Archon Angel

Fallen

Frontiers
VÖ: 2020

Hemdsärmelige Anmaßung

Seit 19 Jahren schon liegen Savatage auf Eis — das letzte relevante Album dieser einmaligen Metal-Band liegt sogar noch länger zurück: The Wake Of Magellan erschien 1997. Die Idee hinter einem Projekt wie Archon Angel ist deshalb prinzipiell eine gute: Solange das ungebrochen stark emotionalisierende Original an der kurzen Leine gehalten wird und zugunsten des finanziell zugkräftigen Trans-Siberian Orchestra zurückstecken muss, halten ehemalige Savatage-Musiker den Sound ihrer Band eben in Nebenprojekten lebendig. Das neueste Substitut, als das sie in den Werbetexten angepriesen werden, sollen nun Archon Angel sein. Was für eine Anmaßung!
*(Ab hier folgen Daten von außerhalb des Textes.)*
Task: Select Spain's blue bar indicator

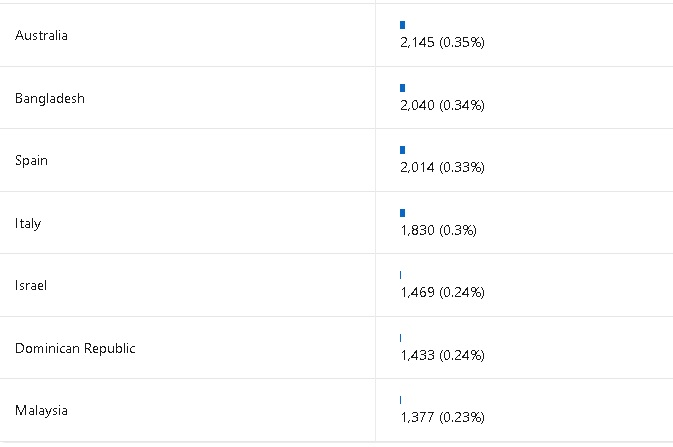Action: click(x=402, y=150)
Und zwar nicht per se deshalb, weil Sänger Zak Stevens hier mit dem Gitarristen Aldo Lonobile (Secret Sphere) und anderen Musikdesignern aus Italien zusammenarbeitet, die im Wake Of Magellan- und Edge Of Thorns-Nachbau ›Fallen‹ freche, substanziell tatsächlich aber gute Arbeit leisteten. Wer aber mit dem Vermächtnis von Savatage so kalkuliert spielt wie hier, muss auch mit den Konsequenzen leben, wenn die aufgebauten Erwartungen durch die hemdsärmelige Umsetzung des Folgenden nicht nur nicht erfüllt, sondern maßlos enttäuscht werden.
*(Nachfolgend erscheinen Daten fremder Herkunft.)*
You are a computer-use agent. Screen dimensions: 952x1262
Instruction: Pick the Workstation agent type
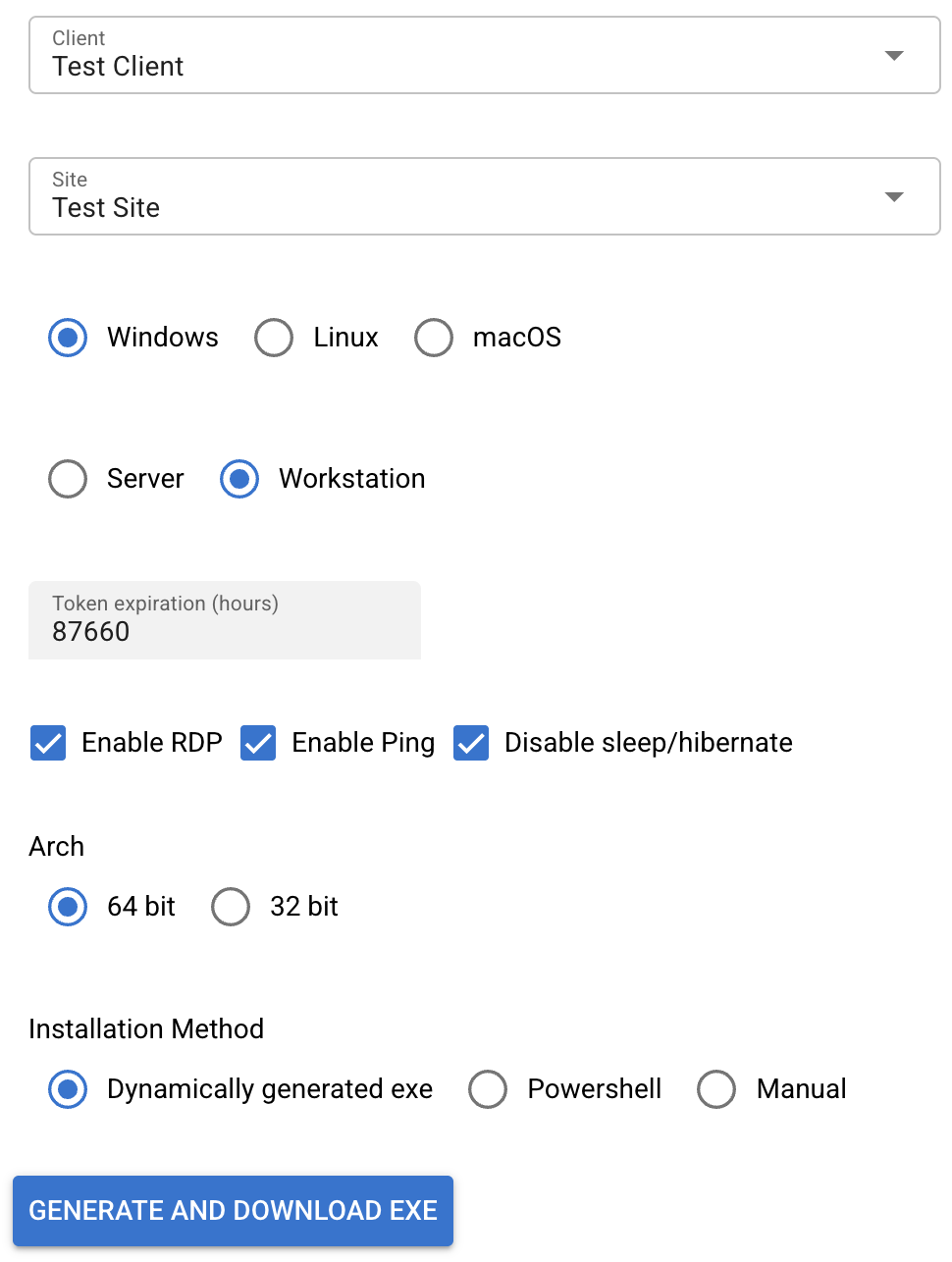coord(239,479)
Fallen ist allenfalls ein knapp durchschnittliches und zuweilen erschreckend untightes Metal-Album, das in ›Hit The Wall‹ mit seinen unsäglichen Schüttelreimen besonders heftig austeilt, obwohl man durch ›Under The Spell‹ bereits hätte vorgewarnt sein müssen: Man höre und staune nur über das Geschehen ab Minute 3:30, wenn Archon Angel zu einem kanonartigen Chorpart anzusetzen versuchen, für den Savatage bekannt waren — und sich in einem völlig orientierungslosen Stimmgewusel verheddern, das klingt wie eine absaufende Horde Muppets. Traurig.